Lin drained her drink and tried to focus on her phone again as Eliza swept into view, placing a foamy beer in front of a man who bloodshot eyes. It struck her again how incongruous the woman looked in a place like this, with her pleated pants and sensible white sneakers.

Her phone chirped, and she looked down to find the expected message from Lou. She smiled at first, taking in his greeting, “Hey sweets,” then, as her eyes skipped down the screen: “She’s gone for a bit if you want to call me.
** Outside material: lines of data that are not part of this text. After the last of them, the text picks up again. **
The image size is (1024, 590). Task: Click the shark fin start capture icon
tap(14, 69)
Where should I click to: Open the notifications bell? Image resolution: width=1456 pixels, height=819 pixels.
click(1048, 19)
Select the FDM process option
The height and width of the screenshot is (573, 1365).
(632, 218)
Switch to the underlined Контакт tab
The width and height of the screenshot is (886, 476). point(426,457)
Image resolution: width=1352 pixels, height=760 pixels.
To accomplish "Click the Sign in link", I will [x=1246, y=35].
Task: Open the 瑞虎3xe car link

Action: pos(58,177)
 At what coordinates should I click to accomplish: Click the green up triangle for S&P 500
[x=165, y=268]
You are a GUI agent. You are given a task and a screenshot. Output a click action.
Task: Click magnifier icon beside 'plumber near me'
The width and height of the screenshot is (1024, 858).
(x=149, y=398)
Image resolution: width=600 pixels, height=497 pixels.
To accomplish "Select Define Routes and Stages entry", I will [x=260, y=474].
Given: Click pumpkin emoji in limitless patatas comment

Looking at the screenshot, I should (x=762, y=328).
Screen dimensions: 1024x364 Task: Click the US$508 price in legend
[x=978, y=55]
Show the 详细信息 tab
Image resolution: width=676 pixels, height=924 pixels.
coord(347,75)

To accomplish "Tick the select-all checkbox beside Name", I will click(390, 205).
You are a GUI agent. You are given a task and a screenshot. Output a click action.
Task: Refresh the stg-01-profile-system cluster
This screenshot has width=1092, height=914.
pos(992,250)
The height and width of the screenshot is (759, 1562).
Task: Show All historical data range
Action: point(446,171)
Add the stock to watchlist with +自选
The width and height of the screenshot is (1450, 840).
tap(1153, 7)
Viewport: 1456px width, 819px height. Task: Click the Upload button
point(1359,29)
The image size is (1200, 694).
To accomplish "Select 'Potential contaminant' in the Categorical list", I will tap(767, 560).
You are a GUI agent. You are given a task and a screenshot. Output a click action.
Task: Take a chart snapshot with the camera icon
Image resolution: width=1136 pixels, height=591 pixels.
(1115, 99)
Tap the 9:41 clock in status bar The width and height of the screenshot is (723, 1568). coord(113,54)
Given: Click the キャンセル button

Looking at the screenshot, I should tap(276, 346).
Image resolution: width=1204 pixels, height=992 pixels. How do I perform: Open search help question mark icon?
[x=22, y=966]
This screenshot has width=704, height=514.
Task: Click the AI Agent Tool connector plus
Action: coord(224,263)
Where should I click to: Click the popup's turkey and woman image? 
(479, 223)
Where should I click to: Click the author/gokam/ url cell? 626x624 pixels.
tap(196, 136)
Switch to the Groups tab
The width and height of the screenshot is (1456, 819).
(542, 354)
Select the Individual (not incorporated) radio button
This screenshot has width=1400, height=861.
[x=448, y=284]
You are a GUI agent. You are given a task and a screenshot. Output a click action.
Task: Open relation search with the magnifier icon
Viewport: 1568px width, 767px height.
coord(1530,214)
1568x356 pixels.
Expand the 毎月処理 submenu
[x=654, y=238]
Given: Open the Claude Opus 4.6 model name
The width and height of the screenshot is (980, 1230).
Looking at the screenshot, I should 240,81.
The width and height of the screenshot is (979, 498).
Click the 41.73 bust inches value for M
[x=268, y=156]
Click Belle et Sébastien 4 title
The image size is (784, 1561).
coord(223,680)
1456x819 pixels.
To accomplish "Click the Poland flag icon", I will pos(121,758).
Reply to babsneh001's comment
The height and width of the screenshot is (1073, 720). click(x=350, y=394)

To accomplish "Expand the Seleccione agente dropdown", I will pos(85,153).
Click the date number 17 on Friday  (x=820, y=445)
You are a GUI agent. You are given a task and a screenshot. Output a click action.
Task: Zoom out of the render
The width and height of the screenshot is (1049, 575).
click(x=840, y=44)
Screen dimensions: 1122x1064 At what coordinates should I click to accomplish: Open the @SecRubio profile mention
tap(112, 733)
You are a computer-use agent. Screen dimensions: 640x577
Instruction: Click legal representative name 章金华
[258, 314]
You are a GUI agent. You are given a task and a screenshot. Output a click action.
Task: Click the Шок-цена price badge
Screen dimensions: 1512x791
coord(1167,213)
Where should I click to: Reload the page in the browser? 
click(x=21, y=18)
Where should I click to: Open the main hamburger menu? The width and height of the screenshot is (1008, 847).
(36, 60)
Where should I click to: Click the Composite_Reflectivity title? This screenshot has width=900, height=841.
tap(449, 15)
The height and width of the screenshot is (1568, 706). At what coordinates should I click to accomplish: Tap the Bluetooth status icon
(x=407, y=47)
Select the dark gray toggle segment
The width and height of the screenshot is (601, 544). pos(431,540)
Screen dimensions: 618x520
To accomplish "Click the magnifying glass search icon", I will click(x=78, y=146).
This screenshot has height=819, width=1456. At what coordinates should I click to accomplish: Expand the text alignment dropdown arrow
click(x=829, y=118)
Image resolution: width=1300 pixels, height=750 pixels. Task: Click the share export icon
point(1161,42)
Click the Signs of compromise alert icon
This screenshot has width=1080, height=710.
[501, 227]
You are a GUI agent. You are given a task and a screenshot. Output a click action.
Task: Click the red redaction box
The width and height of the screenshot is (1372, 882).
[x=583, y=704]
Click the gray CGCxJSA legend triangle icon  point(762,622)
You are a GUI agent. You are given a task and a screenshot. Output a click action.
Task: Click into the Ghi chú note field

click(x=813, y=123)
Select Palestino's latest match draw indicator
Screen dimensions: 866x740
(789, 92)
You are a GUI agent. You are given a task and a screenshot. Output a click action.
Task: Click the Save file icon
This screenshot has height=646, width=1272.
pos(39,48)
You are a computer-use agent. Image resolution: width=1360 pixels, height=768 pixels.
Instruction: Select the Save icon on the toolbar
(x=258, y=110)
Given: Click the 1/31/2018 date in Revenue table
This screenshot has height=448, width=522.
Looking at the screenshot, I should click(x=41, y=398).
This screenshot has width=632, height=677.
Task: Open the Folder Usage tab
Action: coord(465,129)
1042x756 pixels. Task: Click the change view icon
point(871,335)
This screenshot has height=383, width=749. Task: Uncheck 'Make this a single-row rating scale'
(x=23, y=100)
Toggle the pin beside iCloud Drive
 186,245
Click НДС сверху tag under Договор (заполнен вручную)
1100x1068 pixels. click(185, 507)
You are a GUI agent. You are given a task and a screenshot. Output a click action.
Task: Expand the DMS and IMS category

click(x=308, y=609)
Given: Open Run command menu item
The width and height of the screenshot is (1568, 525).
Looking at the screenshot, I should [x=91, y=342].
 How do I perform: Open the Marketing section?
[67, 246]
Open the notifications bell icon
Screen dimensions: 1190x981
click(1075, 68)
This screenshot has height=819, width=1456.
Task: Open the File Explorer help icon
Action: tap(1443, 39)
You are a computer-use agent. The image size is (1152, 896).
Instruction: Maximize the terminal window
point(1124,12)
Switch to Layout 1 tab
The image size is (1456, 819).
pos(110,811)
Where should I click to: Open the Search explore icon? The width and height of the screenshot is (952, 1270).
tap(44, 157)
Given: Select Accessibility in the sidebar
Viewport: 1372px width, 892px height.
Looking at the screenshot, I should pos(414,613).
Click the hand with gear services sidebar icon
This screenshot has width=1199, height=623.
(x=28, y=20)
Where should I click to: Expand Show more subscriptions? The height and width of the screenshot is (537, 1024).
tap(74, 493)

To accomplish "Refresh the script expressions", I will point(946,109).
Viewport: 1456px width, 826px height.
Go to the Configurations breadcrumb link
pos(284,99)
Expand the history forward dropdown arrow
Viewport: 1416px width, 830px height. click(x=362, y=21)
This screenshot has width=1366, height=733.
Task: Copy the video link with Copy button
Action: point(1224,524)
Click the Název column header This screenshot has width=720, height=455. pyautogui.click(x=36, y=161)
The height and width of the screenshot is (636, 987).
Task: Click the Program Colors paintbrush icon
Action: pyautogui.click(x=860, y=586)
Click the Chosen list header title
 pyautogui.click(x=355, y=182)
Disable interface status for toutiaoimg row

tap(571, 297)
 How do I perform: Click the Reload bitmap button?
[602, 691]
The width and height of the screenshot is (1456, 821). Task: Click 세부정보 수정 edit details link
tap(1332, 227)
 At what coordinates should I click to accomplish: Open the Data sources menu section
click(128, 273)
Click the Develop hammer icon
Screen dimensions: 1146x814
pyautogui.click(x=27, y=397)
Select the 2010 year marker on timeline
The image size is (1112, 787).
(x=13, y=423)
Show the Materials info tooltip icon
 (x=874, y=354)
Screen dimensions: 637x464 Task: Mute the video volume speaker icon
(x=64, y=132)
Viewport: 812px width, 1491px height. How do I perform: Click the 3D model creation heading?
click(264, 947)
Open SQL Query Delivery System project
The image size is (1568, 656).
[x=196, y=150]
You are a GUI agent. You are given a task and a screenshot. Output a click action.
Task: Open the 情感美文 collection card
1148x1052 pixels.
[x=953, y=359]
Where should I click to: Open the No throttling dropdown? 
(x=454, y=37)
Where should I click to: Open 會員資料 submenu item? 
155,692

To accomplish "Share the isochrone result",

I miss you.” The syllables failed to make sense at first, in the way written words do in dreams. Then her brain raced through a series of explanations in a split second, but not of them cut it. Her heart thudded in her chest, and it felt, oddly, like it had stopped. Then the pain rushed in.

Lin didn’t even notice that she had dropped her drink at first. She just stared at the shards of glassware littering the bar in front of her, mixing with melting ice cubes. Her lap was soaking wet, and droplets of whiskey coated the cover of her Moleskine. Lou was cheating on her. He was cheating on her with some other woman he called “sweets” — and he was too dumb to text the right number. Her shoulders erupted with shakes and her eyes unfocused.

“Hon…” a hand came to rest lightly on Lin’s shoulder, and for an irrational second, she thought it was Lou, there to comfort her. She threw it off and pulled her shoulders protectively toward her ears.

“Hey there…” Eliza Hanson said, showing off her light pink manicure as she gestured for Lin to calm down. “Easy. Everything’s going to be OK.”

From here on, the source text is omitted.